A participant who has been wrongfully denied
access to information is not deprived of its right to also demand compensation
for losses in accordance with article 15 of the Russian Federation Civil Code. The
scope of facts in proof for this kind of dispute is, without a doubt, more
expansive – but if the claim is satisfied, besides information the plaintiff
will receive financial compensation for losses that are caused.

In addition, failure on the part of the
company to provide information could fall under the scope of offenses
stipulated in section 1, article 15.9 of the Russian Federation Administrative
Offenses Code. The authority to hold the company liable in this case lies with
the Russian Federation Central Bank as a major industry regulator for Russian
financial markets. When appealing a ruling about holding a company
administratively liable, the participant may act as a third party that is not
petitioning any claims on its own with respect to the dispute’s subject matter,
and give the court the necessary explanations. At the same time, the
arbitration court will also investigate the legality of the company's failure
to provide information to its participant (Ruling from the Volga-Vyatka
District Arbitration Court dated March 6th, 2017 in case No. A79-6332/2016).

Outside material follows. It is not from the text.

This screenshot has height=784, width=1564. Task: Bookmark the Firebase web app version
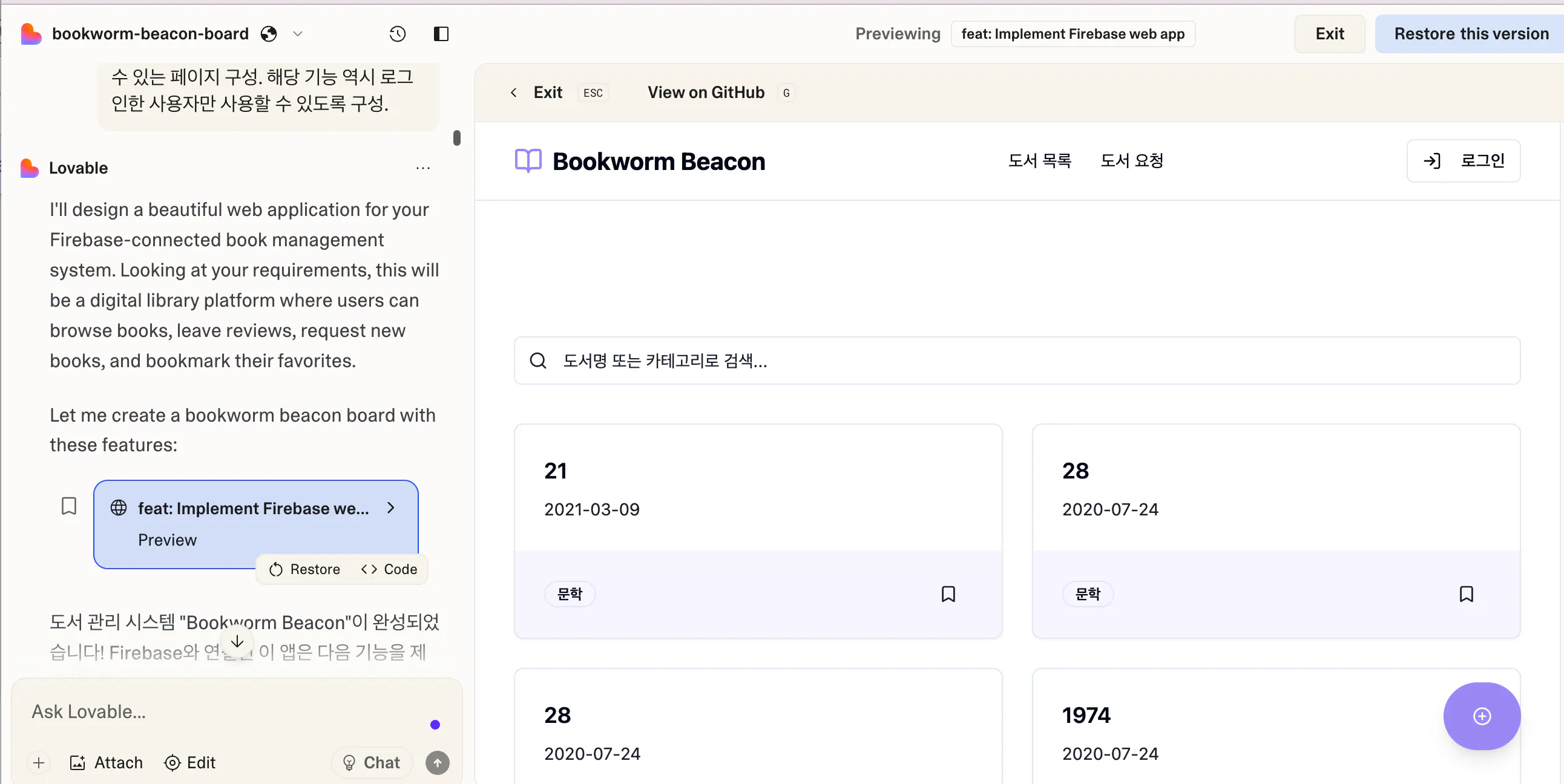(x=69, y=506)
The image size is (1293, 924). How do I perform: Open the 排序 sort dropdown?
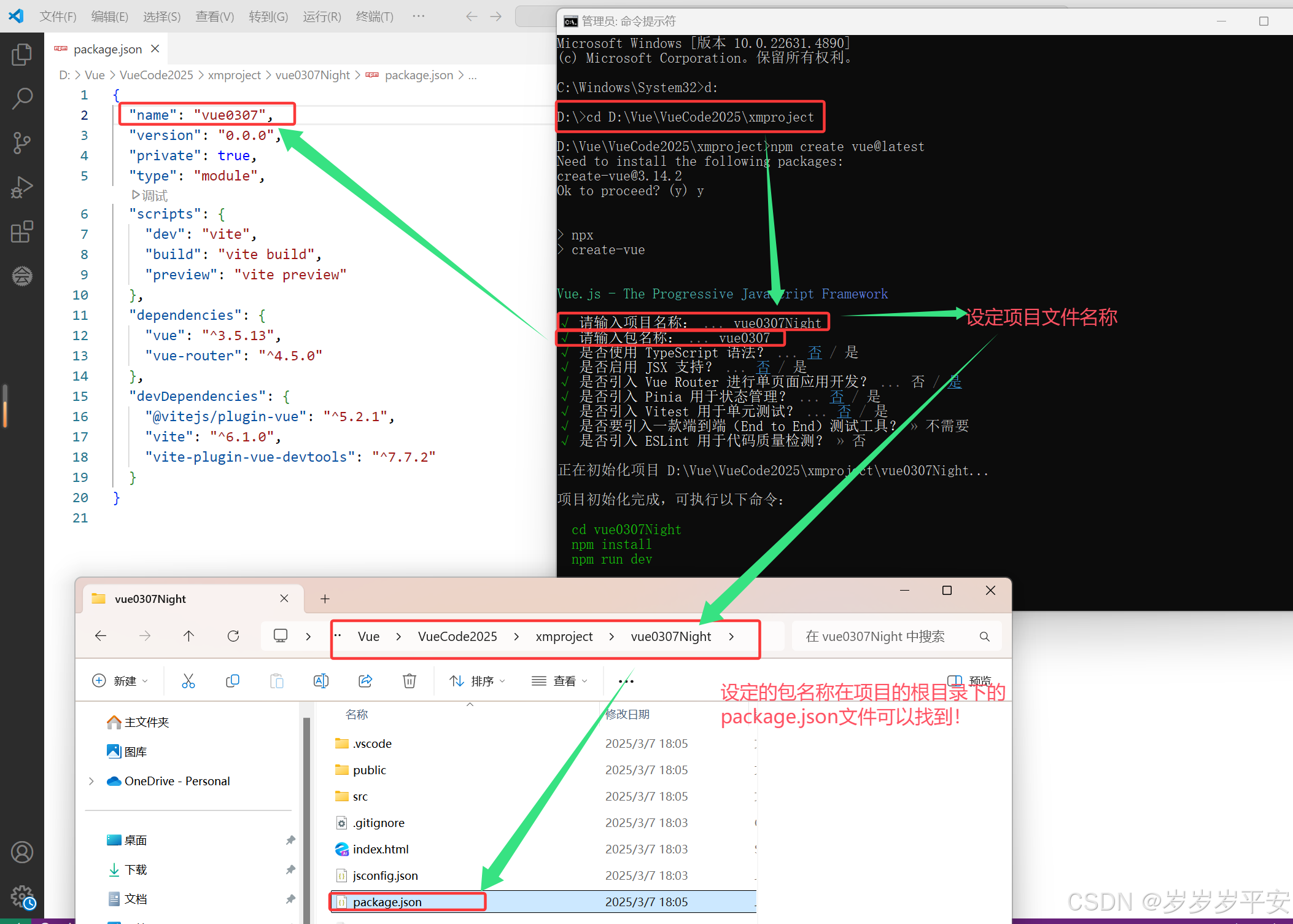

Criteria for dispute resolution

Since
SAC Information Statement No. 144 was adopted 6 years have passed already, and
judicial practice has run up against new circumstances to consider when
reviewing disputes. However, the general rule applied to the refusal to provide
information due to the possibility of inflicting harm to the company’s
commercial interests has stayed the same.

In
particular, the court recognizes requests for documents that are submitted not
for the shareholder to exercise its rights, but to destabilize the company’s
business, as signs that the participant is abusing its rights. Another sign is
sending several identical requests, or requests that complement each other in a
short time span, even though the participant could have united all the requests
into one that was integrated. These actions on the part of the participant are
qualified by the courts as increasing the number of fines (Ruling from the
Volga Region Arbitration Court dated January 20th, 2015 in case No. А65-16217/2014).

The
courts also reject participants’ claims on the basis that the plaintiff’s
demand to provide information, in the absence of the company's refusal to
provide it, is abuse of rights within the meaning of article 10 of the Russian
Federation Civil Code. Through these kinds of actions the plaintiff, in the
opinion of the courts, creates an artificial situation that is focused on
inflicting harm to the company (Ruling of the Moscow District Federal Arbitration
Court dated July 5th, 2012 in case No. A40-84875/2011).

In
practice, one case is noteworthy – a participant’s demand for documents, which
had not been given by the participant himself to the company earlier, was
rejected (Ruling of the Moscow District Federal Arbitration Court dated March
29th, 2016 in case No. A41-69463/2014).

The
courts, when reviewing disputes in this category, proceed from the necessity of
the participant to justify the need for the information requested, as well as
its scope and content. The unjustified inclusion of an excessive amount of
information that presents a commercial interest for the company or its
competitors may be qualified by the courts as a sign that the participant is
abusing its rights (Ruling of the Central District Arbitration Court dated June
3rd, 2016 in case No. A35-7629/2014).

It
seems that precisely these criteria are subject to priority identification by
an arbitration court when considering a dispute related to the failure of a
company to provide information to its participant. The line between balance of
interests for the participant and the company should be determined by the court
in each case individually, but applying a general approach with the
inadmissibility of the abuse of rights and causing even hypothetical harm to
the company should such documents be provided to the participant. However, a
participant whose real interest entails receiving information to sell its
shares, or for another legitimate economic cause, has the right to possess the
full scope of information that must be provided to him by law.